Broiler meat is considered to be the most important single source of human campylobacteriosis in the EU.

“Some European countries, including Belgium, the Netherlands, Denmark, and the United Kingdom, set national action limits for Campylobacter in broiler carcasses or poultry meat a few years ago,” says Mieke Uyttendaele, PhD, a microbiologist in the Department of Food Safety and Food Quality, Faculty of Bioscience Engineering, at Ghent University in Belgium. “Moreover, in August 2017 the European Commission issued an Amendment of EU regulation 2073/2005 on microbiological criteria for foods, stipulating EU-wide process hygiene criteria for broiler carcasses, with a target value of 1,000 colony forming units per gram of pooled neck skin.”

In recent years Dr. Uyttendaele has overseen a number of studies addressing Campylobacter in poultry, including at the farm, abattoir, and processing levels.

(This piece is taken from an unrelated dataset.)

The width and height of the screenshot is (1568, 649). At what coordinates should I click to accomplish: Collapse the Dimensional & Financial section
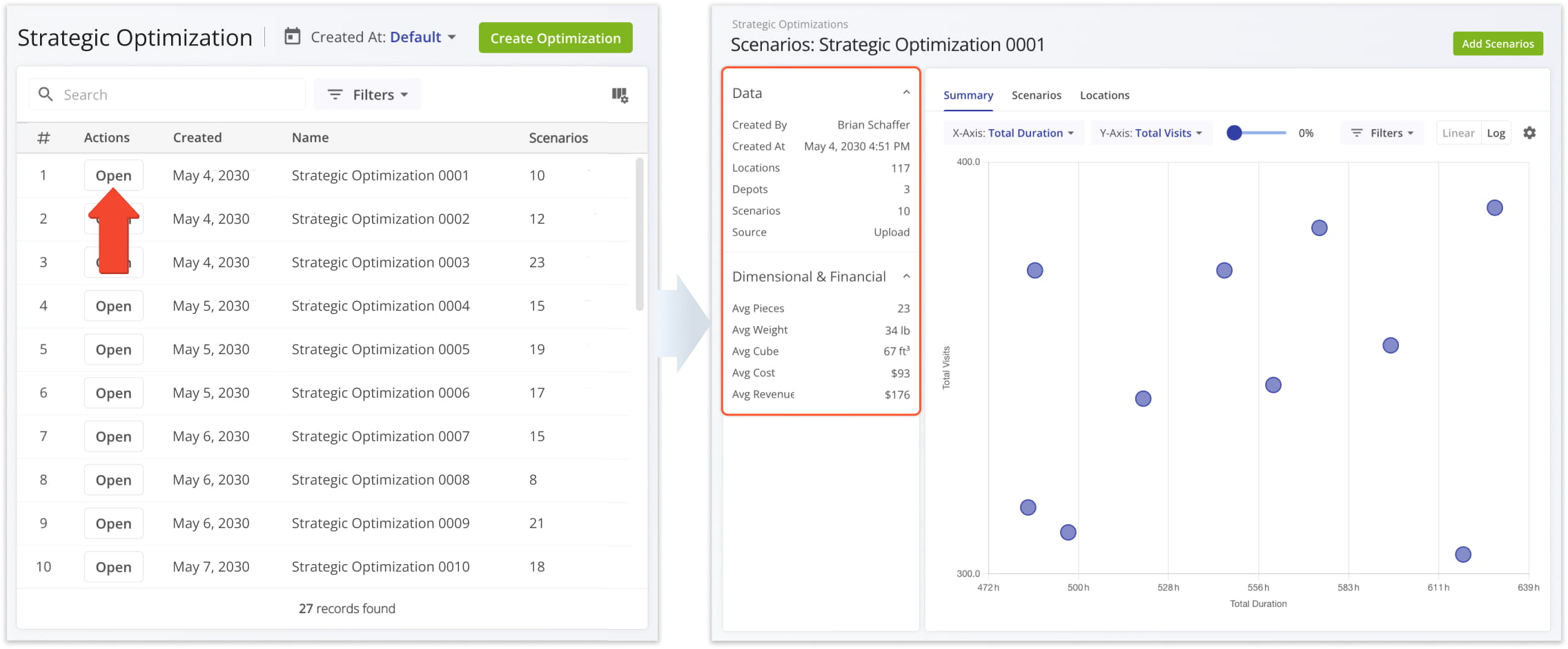(906, 276)
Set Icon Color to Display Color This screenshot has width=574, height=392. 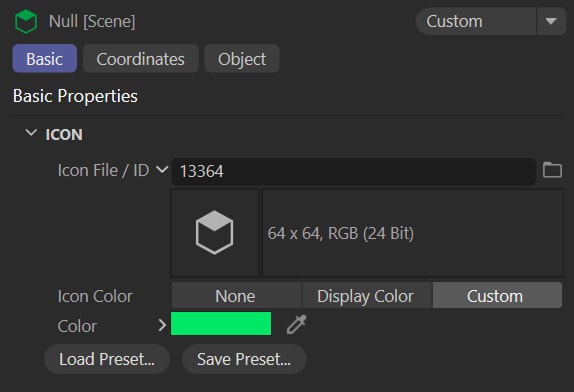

She is a co-author of “Sense and Nonsense of Microbiological Analysis of Foods: Guidelines for the Interpretation of Results of Microbiological Testing of Foods.”

“Our academic department just released these guidelines in March 2018,” she relates.

Trojan Horse Research

Researchers at Kingston University, London, England, have shown how Campylobacter jejuni can infiltrate amoebae and multiply within their cells—protected inside the amoebae from harsh environmental conditions.

“This is significant since Campylobacter and amoebae often exist in the same environments, drinking water for chickens on poultry farms, for example,” says Kingston PhD student Ana Vieira, the project leader. “The amoeba may act as a protective host against some disinfection procedures, so the findings could be used to explore new ways of preventing the bacteria’s spread by breaking the chain of infection.”

The Kingston team used a modification of the gentamicin protection assay, a process that assesses a bacteria’s ability to invade cells, to confirm Campylobacter can survive and multiply while inside the amoebae.

“Being protected inside amoebae allows Campylobacter to thrive then to escape the amoebae cells in larger numbers,” says Kingston University microbiology professor Andrey Karlyshev, PhD, the study supervisor. “Because amoebae are widespread, we have shown how Campylobacter are able to use them as a Trojan horse for infection of the food chain. Otherwise Campylobacter wouldn’t survive, as they are very sensitive to the environment.”

The Kingston researchers also demonstrated how a multidrug efflux pump, which is a cellular system (consisting of three proteins) involved in elimination of toxins from bacteria, factors into Campylobacter’s ability to thrive within amoebae.

The team examined how this mechanism helps Campylobacter become resistant to antibiotics, which could lead to new methods of preventing resistance from developing, Dr. Karlyshev relates.

“Campylobacter is becoming increasingly resistant to antibiotics because of their widespread use on humans and animals,” he points out. “Because of its role in antibiotic resistance and bacterial survival in amoebae, the efflux pump could prove to be a good target for the development of antibacterial drugs. Targeting the bacterial factors required for survival within amoebae could help to prevent Campylobacter from spreading in the environment and colonizing chickens. This, in turn, holds promise for reducing this bacteria’s ability to enter the food chain and cause disease in humans.”